КРАТКОЕ ЗАДАНИЕ 1: Соберите все строки, в которых встречается слово «ADALBERT», с учетом регистра букв.

Да и вообще, если вдуматься, браконьер ли Клубков в том значении слова, какое мы вкладываем в него теперь? Не амнистируя своего героя, писатель дает нам неоднозначный материал для раздумий.

Ведь в словах Клубкова есть своя правота: «...Ты меня с ним, с браконьером, не путай, Артемий, сильно мне это обидно. Я почему марала на зиму завалил? Потому что с голоду помирать не хочу. Я мясом не торгую на базаре в Ключах. Я тайгой живу. Дед мой жил, отец жил, теперь я так живу. Мне чем-то другим, кроме как промыслом, кормить себя несподручно. Валить лес не хочу. Поперек души мне живой лес валить. Окромя тайги, мне ничего не остается. Только она, родная...»

Из рода в род жили тайгой Клубковы и чувствовали себя в ней хозяевами, распоряжались в тайге умело, по-хозяйски. Добывали на прокорм семьи ну и в запас, на черный день немного, меру знали. Угодья свои подчистую не облавливали. А когда «шишковали», то опять бережно, ветки зря не ломали. Боялись: отец увидит — отхлещет хворостиной, приговаривая: «Не пакости в тайге, не пакости!»

Каким контрастом звучат слова писателя о бригадах шишкобоев, частников, которые, не задумываясь, валят деревья, чтобы обобрать с вершины десяток-другой шишек. И по-своему закономерен тот неутешительный вывод, к которому в конце романа придет Артем Стригунов: «Клубков— браконьер? Да он ангел по сравнению с рудоуправлением. Или леспромхозом. Кого из них больше тайге бояться?»

Ко многим важным мыслям приходит и Клубков в конце жизни. Испытав несправедливость со стороны людей, он понимает, что и сам жил, презирая людские законы. И все чаще всматривается в себя:

«Злость-то, она жизни не подмога. Это я по себе знаю. Как только обозлюсь шибко, так и прахом все идет».

Осталась в нем «душа человечья», а ее к родным местам тянет, не найти «успокоения» на чужом месте. Несчастье заставило Клубкова размышлять, а значит, развиться в духовном отношении. Такой взгляд писателя на своего героя — верный признак глубины его гуманистических установок. Человек неоднозначен и «текуч», и Е. Гущин убедительно доказывает это своим Клубковым.

КРАТКОЕ ЗАДАНИЕ 2: Установите, согласуются ли с фрагментом о Клубкове следующие утверждения, ответив на каждое «да» или «нет» и приведя решающие слова фрагмента в точной цитате. (a) Клубков завалил марала, чтобы продать мясо на базаре. (b) В семье Клубковых отец наказывал за порчу тайги. (c) Артем Стригунов в конце романа сравнивает Клубкова с ангелом.

ДАННЫЕ ДЛЯ ОБРАБОТКИ:
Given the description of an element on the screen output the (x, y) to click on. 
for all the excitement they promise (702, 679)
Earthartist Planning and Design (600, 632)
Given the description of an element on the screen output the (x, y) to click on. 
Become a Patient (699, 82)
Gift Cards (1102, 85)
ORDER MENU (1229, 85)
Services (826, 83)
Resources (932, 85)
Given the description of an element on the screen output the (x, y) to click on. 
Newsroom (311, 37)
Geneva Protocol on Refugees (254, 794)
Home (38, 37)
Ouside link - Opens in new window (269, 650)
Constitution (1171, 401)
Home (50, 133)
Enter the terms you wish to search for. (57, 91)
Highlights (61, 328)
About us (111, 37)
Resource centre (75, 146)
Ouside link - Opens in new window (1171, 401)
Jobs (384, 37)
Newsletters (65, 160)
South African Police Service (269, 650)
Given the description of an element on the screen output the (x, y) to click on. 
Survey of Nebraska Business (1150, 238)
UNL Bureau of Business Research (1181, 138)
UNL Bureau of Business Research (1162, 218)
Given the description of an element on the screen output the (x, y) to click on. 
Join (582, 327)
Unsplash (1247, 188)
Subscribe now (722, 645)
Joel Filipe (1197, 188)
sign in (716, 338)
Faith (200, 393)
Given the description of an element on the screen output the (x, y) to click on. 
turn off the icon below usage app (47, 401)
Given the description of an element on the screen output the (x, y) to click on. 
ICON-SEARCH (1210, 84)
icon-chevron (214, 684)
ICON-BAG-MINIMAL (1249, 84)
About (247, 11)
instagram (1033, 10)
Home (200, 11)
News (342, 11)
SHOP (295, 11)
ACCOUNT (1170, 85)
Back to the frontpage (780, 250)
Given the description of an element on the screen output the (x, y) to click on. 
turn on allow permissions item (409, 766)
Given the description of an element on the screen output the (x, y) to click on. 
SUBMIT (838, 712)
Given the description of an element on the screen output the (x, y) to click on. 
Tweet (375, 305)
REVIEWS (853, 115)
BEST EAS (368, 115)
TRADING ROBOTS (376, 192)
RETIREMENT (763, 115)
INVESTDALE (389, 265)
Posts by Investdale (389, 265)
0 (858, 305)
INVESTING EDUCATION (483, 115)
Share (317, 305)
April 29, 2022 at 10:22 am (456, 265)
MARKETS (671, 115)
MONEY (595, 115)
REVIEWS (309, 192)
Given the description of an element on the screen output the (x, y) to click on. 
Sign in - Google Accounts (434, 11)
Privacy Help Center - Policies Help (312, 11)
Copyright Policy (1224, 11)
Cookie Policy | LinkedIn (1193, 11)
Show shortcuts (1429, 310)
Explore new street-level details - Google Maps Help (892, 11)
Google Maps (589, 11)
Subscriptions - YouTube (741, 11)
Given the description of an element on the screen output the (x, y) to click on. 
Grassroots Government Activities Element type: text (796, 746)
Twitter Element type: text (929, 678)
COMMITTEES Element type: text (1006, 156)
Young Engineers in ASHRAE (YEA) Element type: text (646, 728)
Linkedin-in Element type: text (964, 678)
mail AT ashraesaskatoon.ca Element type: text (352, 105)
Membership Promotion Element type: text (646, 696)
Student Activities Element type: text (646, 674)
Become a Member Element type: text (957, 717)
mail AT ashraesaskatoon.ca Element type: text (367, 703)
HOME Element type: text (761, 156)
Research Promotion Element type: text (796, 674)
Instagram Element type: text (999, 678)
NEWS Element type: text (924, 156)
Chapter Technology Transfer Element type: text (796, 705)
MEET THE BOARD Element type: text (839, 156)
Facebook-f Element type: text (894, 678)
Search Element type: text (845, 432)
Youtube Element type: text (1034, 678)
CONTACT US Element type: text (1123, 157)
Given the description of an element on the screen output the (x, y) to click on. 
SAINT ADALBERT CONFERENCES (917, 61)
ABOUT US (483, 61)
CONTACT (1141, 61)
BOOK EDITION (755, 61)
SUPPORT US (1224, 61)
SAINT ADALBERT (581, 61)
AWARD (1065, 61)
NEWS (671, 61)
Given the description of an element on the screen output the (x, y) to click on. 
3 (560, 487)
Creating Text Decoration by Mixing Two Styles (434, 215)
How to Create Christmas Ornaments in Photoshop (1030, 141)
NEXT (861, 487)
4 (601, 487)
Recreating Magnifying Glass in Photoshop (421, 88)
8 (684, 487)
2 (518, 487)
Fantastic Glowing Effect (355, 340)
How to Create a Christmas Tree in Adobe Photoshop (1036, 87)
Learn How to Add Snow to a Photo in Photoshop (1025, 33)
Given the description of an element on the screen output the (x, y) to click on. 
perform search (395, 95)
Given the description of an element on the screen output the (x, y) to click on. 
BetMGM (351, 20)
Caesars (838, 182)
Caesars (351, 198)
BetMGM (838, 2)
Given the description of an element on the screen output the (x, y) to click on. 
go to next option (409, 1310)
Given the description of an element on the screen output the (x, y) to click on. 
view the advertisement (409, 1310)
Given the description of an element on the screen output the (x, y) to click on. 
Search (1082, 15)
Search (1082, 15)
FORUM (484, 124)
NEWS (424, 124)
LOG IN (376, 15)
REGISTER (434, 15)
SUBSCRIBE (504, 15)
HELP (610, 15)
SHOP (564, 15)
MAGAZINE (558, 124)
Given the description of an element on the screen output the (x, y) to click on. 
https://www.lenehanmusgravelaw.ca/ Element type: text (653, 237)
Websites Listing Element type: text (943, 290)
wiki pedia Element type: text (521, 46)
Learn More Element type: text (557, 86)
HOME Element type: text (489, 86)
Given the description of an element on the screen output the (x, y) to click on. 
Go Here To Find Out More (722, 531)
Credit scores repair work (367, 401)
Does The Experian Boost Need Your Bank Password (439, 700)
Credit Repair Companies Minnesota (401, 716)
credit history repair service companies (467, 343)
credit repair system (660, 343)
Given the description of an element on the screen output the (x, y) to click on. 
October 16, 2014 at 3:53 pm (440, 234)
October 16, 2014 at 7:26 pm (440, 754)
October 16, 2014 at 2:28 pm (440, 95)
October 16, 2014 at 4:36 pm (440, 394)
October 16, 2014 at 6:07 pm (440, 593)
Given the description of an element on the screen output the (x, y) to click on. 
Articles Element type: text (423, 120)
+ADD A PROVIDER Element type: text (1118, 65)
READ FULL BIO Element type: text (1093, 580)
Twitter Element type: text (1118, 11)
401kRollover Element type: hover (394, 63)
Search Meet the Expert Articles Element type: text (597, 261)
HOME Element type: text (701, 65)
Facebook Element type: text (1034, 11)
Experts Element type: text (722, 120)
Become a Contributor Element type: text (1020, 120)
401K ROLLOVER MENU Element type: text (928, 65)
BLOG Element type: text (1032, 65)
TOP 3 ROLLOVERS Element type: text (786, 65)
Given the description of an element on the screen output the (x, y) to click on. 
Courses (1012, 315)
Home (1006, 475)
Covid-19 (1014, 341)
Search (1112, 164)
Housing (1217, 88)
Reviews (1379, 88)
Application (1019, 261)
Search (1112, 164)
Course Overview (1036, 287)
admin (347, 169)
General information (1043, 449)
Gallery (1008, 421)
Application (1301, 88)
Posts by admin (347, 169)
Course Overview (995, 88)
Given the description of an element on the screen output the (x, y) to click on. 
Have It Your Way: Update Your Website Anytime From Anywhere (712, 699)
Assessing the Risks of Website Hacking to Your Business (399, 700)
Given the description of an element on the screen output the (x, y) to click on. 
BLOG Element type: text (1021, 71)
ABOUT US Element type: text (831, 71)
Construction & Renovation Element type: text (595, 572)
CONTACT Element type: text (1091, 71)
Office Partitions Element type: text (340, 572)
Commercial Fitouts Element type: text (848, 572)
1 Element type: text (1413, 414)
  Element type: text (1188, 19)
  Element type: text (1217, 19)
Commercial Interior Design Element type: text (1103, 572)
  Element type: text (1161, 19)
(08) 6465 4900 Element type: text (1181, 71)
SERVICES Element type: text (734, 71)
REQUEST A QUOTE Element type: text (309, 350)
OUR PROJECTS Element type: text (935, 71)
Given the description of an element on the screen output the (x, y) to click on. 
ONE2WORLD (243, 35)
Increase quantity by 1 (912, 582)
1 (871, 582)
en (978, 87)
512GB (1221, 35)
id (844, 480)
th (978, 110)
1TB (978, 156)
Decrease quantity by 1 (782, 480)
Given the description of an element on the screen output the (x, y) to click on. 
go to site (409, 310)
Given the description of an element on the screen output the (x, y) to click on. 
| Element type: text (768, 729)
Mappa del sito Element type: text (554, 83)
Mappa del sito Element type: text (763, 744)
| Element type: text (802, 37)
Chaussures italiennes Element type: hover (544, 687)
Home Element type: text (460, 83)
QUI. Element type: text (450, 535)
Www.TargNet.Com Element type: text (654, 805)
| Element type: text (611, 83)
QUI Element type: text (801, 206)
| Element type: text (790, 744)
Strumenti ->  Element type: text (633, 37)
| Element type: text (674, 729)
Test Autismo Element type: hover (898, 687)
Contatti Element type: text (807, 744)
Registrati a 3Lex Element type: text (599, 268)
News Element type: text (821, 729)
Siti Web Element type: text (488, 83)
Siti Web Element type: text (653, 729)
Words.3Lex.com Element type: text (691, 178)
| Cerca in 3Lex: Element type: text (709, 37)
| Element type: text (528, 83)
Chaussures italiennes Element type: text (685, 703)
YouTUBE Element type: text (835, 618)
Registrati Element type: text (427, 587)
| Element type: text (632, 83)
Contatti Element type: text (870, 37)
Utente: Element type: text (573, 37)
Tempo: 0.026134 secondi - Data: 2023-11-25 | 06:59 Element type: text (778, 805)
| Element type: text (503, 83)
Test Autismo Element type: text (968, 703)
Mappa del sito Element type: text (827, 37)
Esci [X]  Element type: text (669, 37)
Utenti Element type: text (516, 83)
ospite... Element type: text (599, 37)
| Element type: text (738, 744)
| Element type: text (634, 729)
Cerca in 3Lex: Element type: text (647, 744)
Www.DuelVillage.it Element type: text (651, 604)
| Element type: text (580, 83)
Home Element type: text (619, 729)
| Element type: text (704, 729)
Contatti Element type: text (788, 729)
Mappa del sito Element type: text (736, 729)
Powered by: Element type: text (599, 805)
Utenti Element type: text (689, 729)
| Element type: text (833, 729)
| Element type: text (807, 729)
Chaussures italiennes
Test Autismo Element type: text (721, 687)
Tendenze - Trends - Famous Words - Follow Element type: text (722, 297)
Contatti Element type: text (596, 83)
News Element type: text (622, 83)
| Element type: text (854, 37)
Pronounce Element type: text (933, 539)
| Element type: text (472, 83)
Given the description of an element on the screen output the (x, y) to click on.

ОТВЕТ 1:
SAINT ADALBERT CONFERENCES (917, 61)
SAINT ADALBERT (581, 61)

ОТВЕТ 2:
(a) Нет: «Я мясом не торгую на базаре в Ключах».
(b) Да: «отец увидит — отхлещет хворостиной, приговаривая: «Не пакости в тайге, не пакости!»».
(c) Да: «Да он ангел по сравнению с рудоуправлением».